Extracted information:
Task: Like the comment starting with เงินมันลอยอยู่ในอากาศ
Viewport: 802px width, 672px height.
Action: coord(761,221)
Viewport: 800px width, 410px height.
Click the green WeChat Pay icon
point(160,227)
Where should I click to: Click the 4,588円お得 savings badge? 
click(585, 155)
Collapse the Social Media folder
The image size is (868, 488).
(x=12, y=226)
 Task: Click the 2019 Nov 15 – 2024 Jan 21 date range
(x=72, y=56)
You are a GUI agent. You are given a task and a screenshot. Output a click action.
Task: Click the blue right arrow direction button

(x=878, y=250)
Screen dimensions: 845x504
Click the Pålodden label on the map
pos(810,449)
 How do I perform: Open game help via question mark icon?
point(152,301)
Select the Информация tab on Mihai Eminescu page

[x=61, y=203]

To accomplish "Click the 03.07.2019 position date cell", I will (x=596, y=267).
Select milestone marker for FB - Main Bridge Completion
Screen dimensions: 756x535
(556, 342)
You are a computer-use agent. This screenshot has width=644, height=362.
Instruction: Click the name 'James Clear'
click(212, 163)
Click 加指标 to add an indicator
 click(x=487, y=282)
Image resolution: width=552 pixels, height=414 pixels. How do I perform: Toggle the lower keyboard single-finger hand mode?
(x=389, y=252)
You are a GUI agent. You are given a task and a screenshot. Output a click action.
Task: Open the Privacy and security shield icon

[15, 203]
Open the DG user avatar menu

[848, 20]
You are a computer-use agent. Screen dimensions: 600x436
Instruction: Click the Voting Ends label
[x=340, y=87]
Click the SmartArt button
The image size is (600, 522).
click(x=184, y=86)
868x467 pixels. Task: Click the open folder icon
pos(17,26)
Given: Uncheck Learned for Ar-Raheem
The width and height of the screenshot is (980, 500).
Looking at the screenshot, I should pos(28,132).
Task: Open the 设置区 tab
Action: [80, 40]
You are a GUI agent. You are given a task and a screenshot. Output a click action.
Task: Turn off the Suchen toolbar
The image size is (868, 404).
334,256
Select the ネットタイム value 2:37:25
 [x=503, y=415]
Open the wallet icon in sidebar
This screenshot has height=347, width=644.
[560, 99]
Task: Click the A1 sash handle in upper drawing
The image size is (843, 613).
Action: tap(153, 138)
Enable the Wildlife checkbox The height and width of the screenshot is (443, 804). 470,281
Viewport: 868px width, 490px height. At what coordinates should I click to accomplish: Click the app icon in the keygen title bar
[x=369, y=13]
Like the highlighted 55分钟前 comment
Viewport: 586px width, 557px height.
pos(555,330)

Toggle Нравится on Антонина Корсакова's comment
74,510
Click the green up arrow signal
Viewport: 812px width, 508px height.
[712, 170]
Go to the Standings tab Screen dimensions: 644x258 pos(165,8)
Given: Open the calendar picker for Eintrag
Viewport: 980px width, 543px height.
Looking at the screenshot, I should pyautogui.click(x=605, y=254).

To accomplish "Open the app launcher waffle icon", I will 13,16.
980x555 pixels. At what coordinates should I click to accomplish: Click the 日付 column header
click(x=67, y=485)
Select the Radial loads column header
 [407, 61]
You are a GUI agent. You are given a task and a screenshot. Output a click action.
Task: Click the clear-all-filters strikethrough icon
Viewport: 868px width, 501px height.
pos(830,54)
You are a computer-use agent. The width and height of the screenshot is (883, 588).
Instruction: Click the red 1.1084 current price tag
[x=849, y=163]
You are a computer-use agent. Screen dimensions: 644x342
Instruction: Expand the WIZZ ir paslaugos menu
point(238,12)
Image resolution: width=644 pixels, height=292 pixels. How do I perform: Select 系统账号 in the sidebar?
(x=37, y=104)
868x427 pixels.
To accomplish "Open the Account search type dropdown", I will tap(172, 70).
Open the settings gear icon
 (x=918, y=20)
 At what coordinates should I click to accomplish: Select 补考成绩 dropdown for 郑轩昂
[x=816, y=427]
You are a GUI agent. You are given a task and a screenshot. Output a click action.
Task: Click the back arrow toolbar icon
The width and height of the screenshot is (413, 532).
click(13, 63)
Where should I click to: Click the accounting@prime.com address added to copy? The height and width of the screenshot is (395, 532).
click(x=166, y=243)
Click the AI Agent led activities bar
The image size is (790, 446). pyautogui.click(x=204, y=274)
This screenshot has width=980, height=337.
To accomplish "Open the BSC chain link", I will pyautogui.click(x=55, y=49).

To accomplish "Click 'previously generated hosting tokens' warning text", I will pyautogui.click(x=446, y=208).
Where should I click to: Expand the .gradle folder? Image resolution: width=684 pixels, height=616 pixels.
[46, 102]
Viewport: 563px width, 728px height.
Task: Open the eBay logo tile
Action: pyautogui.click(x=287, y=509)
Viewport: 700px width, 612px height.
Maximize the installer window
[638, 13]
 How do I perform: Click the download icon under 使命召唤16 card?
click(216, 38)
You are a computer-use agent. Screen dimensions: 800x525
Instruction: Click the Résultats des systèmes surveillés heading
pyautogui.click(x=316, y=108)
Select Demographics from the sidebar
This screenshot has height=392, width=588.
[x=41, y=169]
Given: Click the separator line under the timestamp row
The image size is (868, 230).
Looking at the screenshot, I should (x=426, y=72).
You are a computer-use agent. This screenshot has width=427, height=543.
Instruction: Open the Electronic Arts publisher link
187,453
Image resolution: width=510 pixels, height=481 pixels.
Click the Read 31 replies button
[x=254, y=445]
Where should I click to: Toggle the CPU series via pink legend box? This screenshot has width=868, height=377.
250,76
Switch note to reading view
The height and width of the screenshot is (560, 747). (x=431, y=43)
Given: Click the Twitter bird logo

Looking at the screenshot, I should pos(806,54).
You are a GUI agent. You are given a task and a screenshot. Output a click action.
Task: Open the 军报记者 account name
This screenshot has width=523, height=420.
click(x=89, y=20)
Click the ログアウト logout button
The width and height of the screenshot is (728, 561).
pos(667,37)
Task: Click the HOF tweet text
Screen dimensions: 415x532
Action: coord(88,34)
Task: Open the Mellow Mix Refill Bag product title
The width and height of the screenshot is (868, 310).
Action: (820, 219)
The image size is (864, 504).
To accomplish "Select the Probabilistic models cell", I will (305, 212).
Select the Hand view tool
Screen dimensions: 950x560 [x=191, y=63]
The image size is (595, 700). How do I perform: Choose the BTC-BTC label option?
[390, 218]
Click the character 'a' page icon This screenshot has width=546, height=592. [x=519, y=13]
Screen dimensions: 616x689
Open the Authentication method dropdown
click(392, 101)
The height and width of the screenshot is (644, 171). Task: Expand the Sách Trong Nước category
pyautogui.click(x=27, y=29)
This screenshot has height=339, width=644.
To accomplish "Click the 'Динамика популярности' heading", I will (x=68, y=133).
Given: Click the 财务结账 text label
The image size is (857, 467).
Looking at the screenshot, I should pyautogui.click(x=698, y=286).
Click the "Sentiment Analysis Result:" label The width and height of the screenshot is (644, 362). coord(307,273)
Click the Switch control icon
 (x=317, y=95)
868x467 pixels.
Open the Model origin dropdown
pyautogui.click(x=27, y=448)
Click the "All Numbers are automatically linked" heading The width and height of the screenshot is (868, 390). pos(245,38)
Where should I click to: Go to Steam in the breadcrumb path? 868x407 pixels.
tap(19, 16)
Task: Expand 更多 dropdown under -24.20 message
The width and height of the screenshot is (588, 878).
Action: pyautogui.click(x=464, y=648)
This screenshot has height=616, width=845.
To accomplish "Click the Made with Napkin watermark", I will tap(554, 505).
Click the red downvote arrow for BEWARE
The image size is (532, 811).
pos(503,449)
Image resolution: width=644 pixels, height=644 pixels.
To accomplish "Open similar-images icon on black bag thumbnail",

Problem to work on:
So that nothing is lost, restate all the material word for word.

Output of the task:
Task: Like the comment starting with เงินมันลอยอยู่ในอากาศ
Viewport: 802px width, 672px height.
Action: coord(761,221)
Viewport: 800px width, 410px height.
Click the green WeChat Pay icon
point(160,227)
Where should I click to: Click the 4,588円お得 savings badge? 
click(585, 155)
Collapse the Social Media folder
The image size is (868, 488).
(x=12, y=226)
 Task: Click the 2019 Nov 15 – 2024 Jan 21 date range
(x=72, y=56)
You are a GUI agent. You are given a task and a screenshot. Output a click action.
Task: Click the blue right arrow direction button

(x=878, y=250)
Screen dimensions: 845x504
Click the Pålodden label on the map
pos(810,449)
 How do I perform: Open game help via question mark icon?
point(152,301)
Select the Информация tab on Mihai Eminescu page

[x=61, y=203]

To accomplish "Click the 03.07.2019 position date cell", I will (x=596, y=267).
Select milestone marker for FB - Main Bridge Completion
Screen dimensions: 756x535
(556, 342)
You are a computer-use agent. This screenshot has width=644, height=362.
Instruction: Click the name 'James Clear'
click(212, 163)
Click 加指标 to add an indicator
 click(x=487, y=282)
Image resolution: width=552 pixels, height=414 pixels. How do I perform: Toggle the lower keyboard single-finger hand mode?
(x=389, y=252)
You are a GUI agent. You are given a task and a screenshot. Output a click action.
Task: Open the Privacy and security shield icon

[15, 203]
Open the DG user avatar menu

[848, 20]
You are a computer-use agent. Screen dimensions: 600x436
Instruction: Click the Voting Ends label
[x=340, y=87]
Click the SmartArt button
The image size is (600, 522).
click(x=184, y=86)
868x467 pixels. Task: Click the open folder icon
pos(17,26)
Given: Uncheck Learned for Ar-Raheem
The width and height of the screenshot is (980, 500).
Looking at the screenshot, I should pos(28,132).
Task: Open the 设置区 tab
Action: [80, 40]
You are a GUI agent. You are given a task and a screenshot. Output a click action.
Task: Turn off the Suchen toolbar
The image size is (868, 404).
334,256
Select the ネットタイム value 2:37:25
 [x=503, y=415]
Open the wallet icon in sidebar
This screenshot has height=347, width=644.
[560, 99]
Task: Click the A1 sash handle in upper drawing
The image size is (843, 613).
Action: tap(153, 138)
Enable the Wildlife checkbox The height and width of the screenshot is (443, 804). 470,281
Viewport: 868px width, 490px height. At what coordinates should I click to accomplish: Click the app icon in the keygen title bar
[x=369, y=13]
Like the highlighted 55分钟前 comment
Viewport: 586px width, 557px height.
pos(555,330)

Toggle Нравится on Антонина Корсакова's comment
74,510
Click the green up arrow signal
Viewport: 812px width, 508px height.
[712, 170]
Go to the Standings tab Screen dimensions: 644x258 pos(165,8)
Given: Open the calendar picker for Eintrag
Viewport: 980px width, 543px height.
Looking at the screenshot, I should pyautogui.click(x=605, y=254).

To accomplish "Open the app launcher waffle icon", I will 13,16.
980x555 pixels. At what coordinates should I click to accomplish: Click the 日付 column header
click(x=67, y=485)
Select the Radial loads column header
 [407, 61]
You are a GUI agent. You are given a task and a screenshot. Output a click action.
Task: Click the clear-all-filters strikethrough icon
Viewport: 868px width, 501px height.
pos(830,54)
You are a computer-use agent. The width and height of the screenshot is (883, 588).
Instruction: Click the red 1.1084 current price tag
[x=849, y=163]
You are a computer-use agent. Screen dimensions: 644x342
Instruction: Expand the WIZZ ir paslaugos menu
point(238,12)
Image resolution: width=644 pixels, height=292 pixels. How do I perform: Select 系统账号 in the sidebar?
(x=37, y=104)
868x427 pixels.
To accomplish "Open the Account search type dropdown", I will tap(172, 70).
Open the settings gear icon
 (x=918, y=20)
 At what coordinates should I click to accomplish: Select 补考成绩 dropdown for 郑轩昂
[x=816, y=427]
You are a GUI agent. You are given a task and a screenshot. Output a click action.
Task: Click the back arrow toolbar icon
The width and height of the screenshot is (413, 532).
click(13, 63)
Where should I click to: Click the accounting@prime.com address added to copy? The height and width of the screenshot is (395, 532).
click(x=166, y=243)
Click the AI Agent led activities bar
The image size is (790, 446). pyautogui.click(x=204, y=274)
This screenshot has width=980, height=337.
To accomplish "Open the BSC chain link", I will pyautogui.click(x=55, y=49).

To accomplish "Click 'previously generated hosting tokens' warning text", I will pyautogui.click(x=446, y=208).
Where should I click to: Expand the .gradle folder? Image resolution: width=684 pixels, height=616 pixels.
[46, 102]
Viewport: 563px width, 728px height.
Task: Open the eBay logo tile
Action: pyautogui.click(x=287, y=509)
Viewport: 700px width, 612px height.
Maximize the installer window
[638, 13]
 How do I perform: Click the download icon under 使命召唤16 card?
click(216, 38)
You are a computer-use agent. Screen dimensions: 800x525
Instruction: Click the Résultats des systèmes surveillés heading
pyautogui.click(x=316, y=108)
Select Demographics from the sidebar
This screenshot has height=392, width=588.
[x=41, y=169]
Given: Click the separator line under the timestamp row
The image size is (868, 230).
Looking at the screenshot, I should (x=426, y=72).
You are a computer-use agent. This screenshot has width=427, height=543.
Instruction: Open the Electronic Arts publisher link
187,453
Image resolution: width=510 pixels, height=481 pixels.
Click the Read 31 replies button
[x=254, y=445]
Where should I click to: Toggle the CPU series via pink legend box? This screenshot has width=868, height=377.
250,76
Switch note to reading view
The height and width of the screenshot is (560, 747). (x=431, y=43)
Given: Click the Twitter bird logo

Looking at the screenshot, I should pos(806,54).
You are a GUI agent. You are given a task and a screenshot. Output a click action.
Task: Open the 军报记者 account name
This screenshot has width=523, height=420.
click(x=89, y=20)
Click the ログアウト logout button
The width and height of the screenshot is (728, 561).
pos(667,37)
Task: Click the HOF tweet text
Screen dimensions: 415x532
Action: coord(88,34)
Task: Open the Mellow Mix Refill Bag product title
The width and height of the screenshot is (868, 310).
Action: (820, 219)
The image size is (864, 504).
To accomplish "Select the Probabilistic models cell", I will (305, 212).
Select the Hand view tool
Screen dimensions: 950x560 [x=191, y=63]
The image size is (595, 700). How do I perform: Choose the BTC-BTC label option?
[390, 218]
Click the character 'a' page icon This screenshot has width=546, height=592. [x=519, y=13]
Screen dimensions: 616x689
Open the Authentication method dropdown
click(392, 101)
The height and width of the screenshot is (644, 171). Task: Expand the Sách Trong Nước category
pyautogui.click(x=27, y=29)
This screenshot has height=339, width=644.
To accomplish "Click the 'Динамика популярности' heading", I will (x=68, y=133).
Given: Click the 财务结账 text label
The image size is (857, 467).
Looking at the screenshot, I should pyautogui.click(x=698, y=286).
Click the "Sentiment Analysis Result:" label The width and height of the screenshot is (644, 362). coord(307,273)
Click the Switch control icon
 (x=317, y=95)
868x467 pixels.
Open the Model origin dropdown
pyautogui.click(x=27, y=448)
Click the "All Numbers are automatically linked" heading The width and height of the screenshot is (868, 390). pos(245,38)
Where should I click to: Go to Steam in the breadcrumb path? 868x407 pixels.
tap(19, 16)
Task: Expand 更多 dropdown under -24.20 message
The width and height of the screenshot is (588, 878).
Action: pyautogui.click(x=464, y=648)
This screenshot has height=616, width=845.
To accomplish "Click the Made with Napkin watermark", I will tap(554, 505).
Click the red downvote arrow for BEWARE
The image size is (532, 811).
pos(503,449)
Image resolution: width=644 pixels, height=644 pixels.
To accomplish "Open similar-images icon on black bag thumbnail",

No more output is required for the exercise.